Feedrate profile and axis position in every moment: (a) rough machining trajectory and (b) finishing machining trajectory.
According to the method, the time parameter cubic B-spline is chosen as the real-time interpolator, and the time-discrete axis positions are transformed into the time parameter B-spline. Then the theoretical contour error can be calculated from the interpolation results and the original G01 code.
The contour error of the two segments of the tool path is presented in Figure 9. As shown in the figure, a larger contour error is shown in rough machining process. Comparatively, a smaller contour error is presented in the finishing machining process. This is because the finishing machining tool path is smoother. Therefore, the method is especially suitable for parts that have a freeform surface. Noted that the error is the difference between the interpolated result and the G01 code. The G01 code has contained the chord error in CAM process for using a line to represent the curve. But the method compensates the chord error due to use a curve to fit the short-line. Therefore, considering the chord error of G01 code, the theoretical contour error is relatively low.

Contour error of the two segments of the tool path: (a) rough machining trajectory and (b) finishing machining trajectory.
Experiments
As the real-time controller is a time-based interpolator, the interpolator does not need real-time feedrate scheduling. It is used just to calculate the axis’ position according to the interpolation period and cubic B-spline function. The real-time interpolator is designed in the GSK CNC controller. Then, a hemispherical part is machined by the proposed method. The tool path profile and scheduled feedrate are presented in Figure 10. The machining process and machined part are presented in Figure 11. The experimental results verify the practicability of the proposed method.

(a) Toolpath trajectory and (b) scheduled feedrate.

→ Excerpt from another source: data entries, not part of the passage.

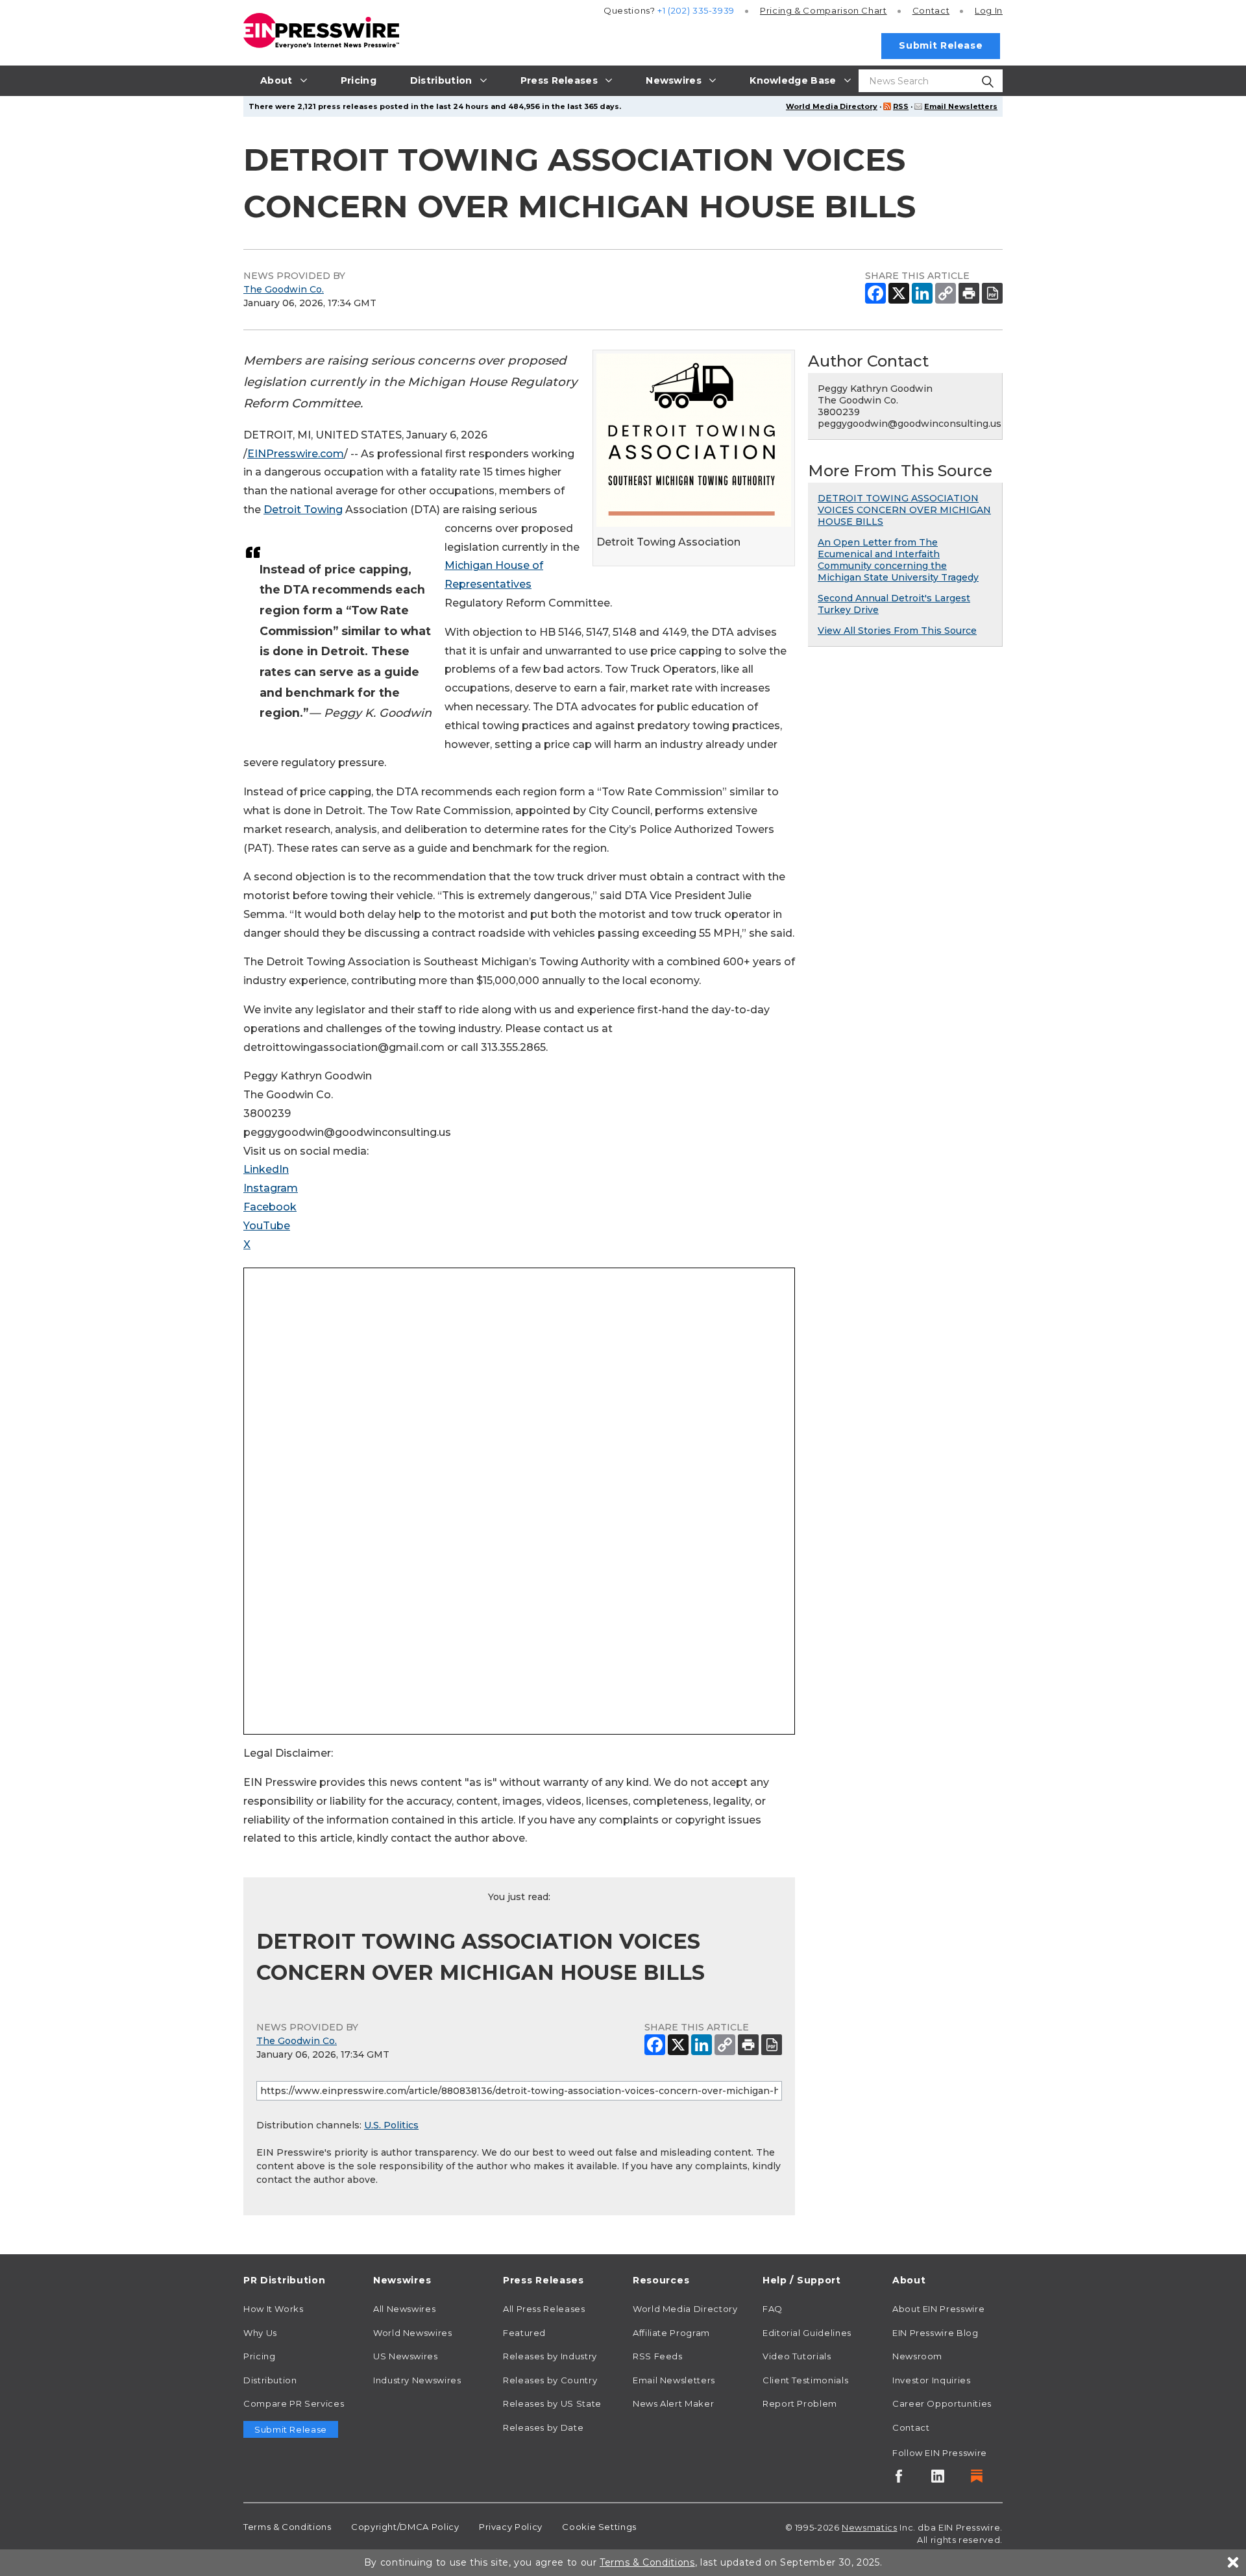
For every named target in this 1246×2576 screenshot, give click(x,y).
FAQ (773, 2309)
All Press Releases (544, 2309)
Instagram (270, 1188)
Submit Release (941, 45)
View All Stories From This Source (897, 630)
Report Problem (800, 2403)
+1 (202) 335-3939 (696, 10)
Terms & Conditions (287, 2527)
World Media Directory (831, 106)
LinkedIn (266, 1169)
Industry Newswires (417, 2380)
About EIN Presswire (938, 2309)
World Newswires (412, 2333)
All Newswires (404, 2309)
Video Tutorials (797, 2356)
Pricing (823, 10)
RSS (901, 106)
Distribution (270, 2380)
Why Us (260, 2333)
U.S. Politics (391, 2125)
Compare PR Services (293, 2403)
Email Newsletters (960, 106)
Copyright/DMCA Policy (405, 2527)
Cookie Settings (599, 2527)
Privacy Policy (511, 2527)
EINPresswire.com (295, 454)
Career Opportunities (942, 2403)
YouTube (266, 1226)
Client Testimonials (805, 2380)
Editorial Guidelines (807, 2333)
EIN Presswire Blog (935, 2333)
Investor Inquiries (931, 2380)
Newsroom (917, 2356)
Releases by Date (543, 2427)
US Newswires (405, 2356)
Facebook (270, 1207)
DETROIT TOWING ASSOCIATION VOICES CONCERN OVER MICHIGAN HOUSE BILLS (904, 509)
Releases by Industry (550, 2356)
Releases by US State (552, 2403)
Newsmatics (869, 2527)
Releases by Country (550, 2380)
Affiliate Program (671, 2333)
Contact (930, 10)
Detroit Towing (303, 509)
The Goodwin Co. (283, 289)
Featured (524, 2333)
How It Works (273, 2309)
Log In (989, 10)
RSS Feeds (658, 2356)
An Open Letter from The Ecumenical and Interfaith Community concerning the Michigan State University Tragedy (898, 559)
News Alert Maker (673, 2403)
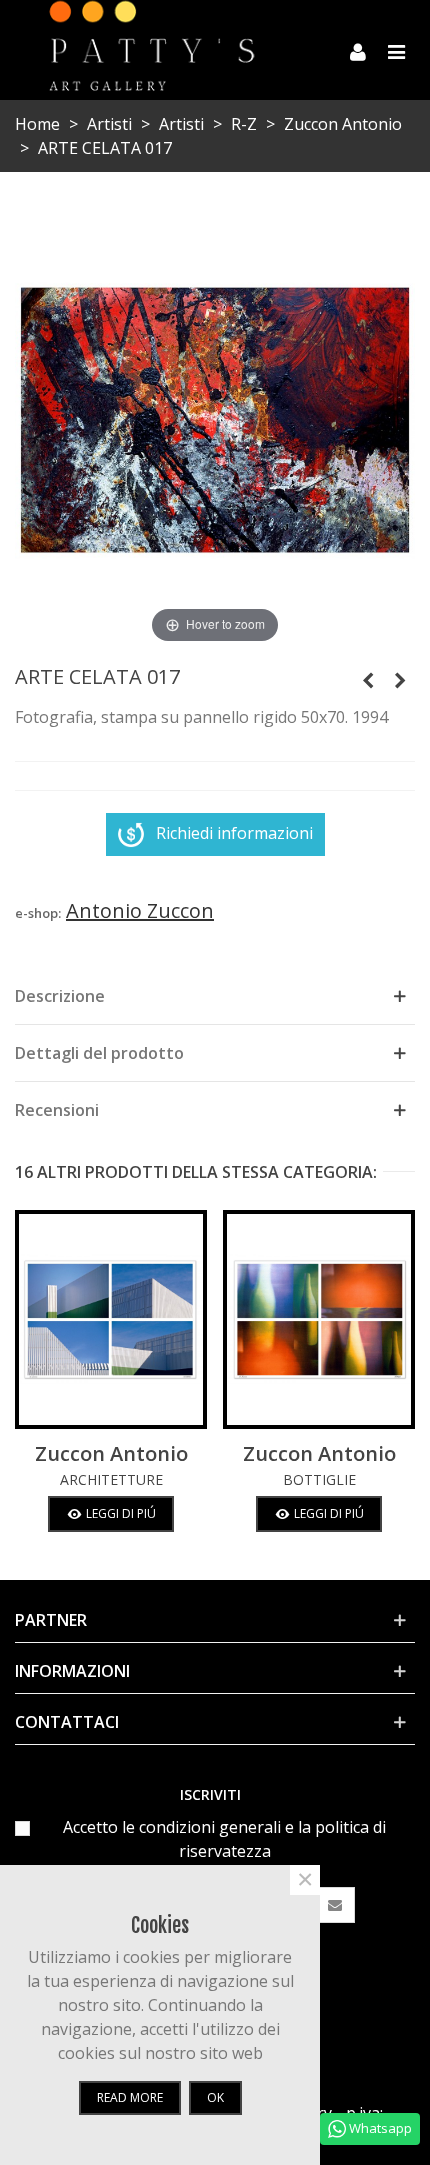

Machining process and machined result.
Conclusion
Traditionally, in the sculpture surface CNC machining process, the real-time controller is focused upon. In this work, a new machine tool movement control method that considers the advantages of both the real-time controller and CAM software is proposed. Many calculation-consuming modules are transferred from the real-time controller to the CAM software. To realize this process, many detailed technical problems are addressed.
First, the G01 code as the original tool path geometry data is fitted by cubic B-spline. Some technical measures and B-spline’s knot distribution method are presented to guarantee the fitting process. Then, the machining process is planned by the feedrate scheduling method to improve the machining efficiency under the limits of the machine tools’ capacity and requirements of the machine process technique. Finally, the real-time interpolator and the mathematical form of the axis position in each moment obtained from the feedrate scheduling are designed simultaneously. In the real-time controller, the time parameter B-spline is chosen as the interpolator. The interpolator requires less real-time calculation, and the accuracy is guaranteed by the CAM software calculation process. The calculation process is analyzed by a calculation case, and the method is verified by an experiment. Furthermore, more optimization modules will be embedded in this software and make the machining process and results more controllable.
Footnotes
Acknowledgements
The author L.L. appreciates the comments and discussion with Dr Hao Wang at NUS.
Declaration of conflicting interests
The author(s) declared no potential conflicts of interest with respect to the research, authorship, and/or publication of this article.
Funding
The author(s) disclosed receipt of the following financial support for the research, authorship, and/or publication of this article: This work was supported by the National Natural Science Foundation of China (Grant Nos 51705120 and 51805135), the Natural Science Foundation of Anhui Province (Grant No. 1808085QE139), and the China Scholarship Council (CSC).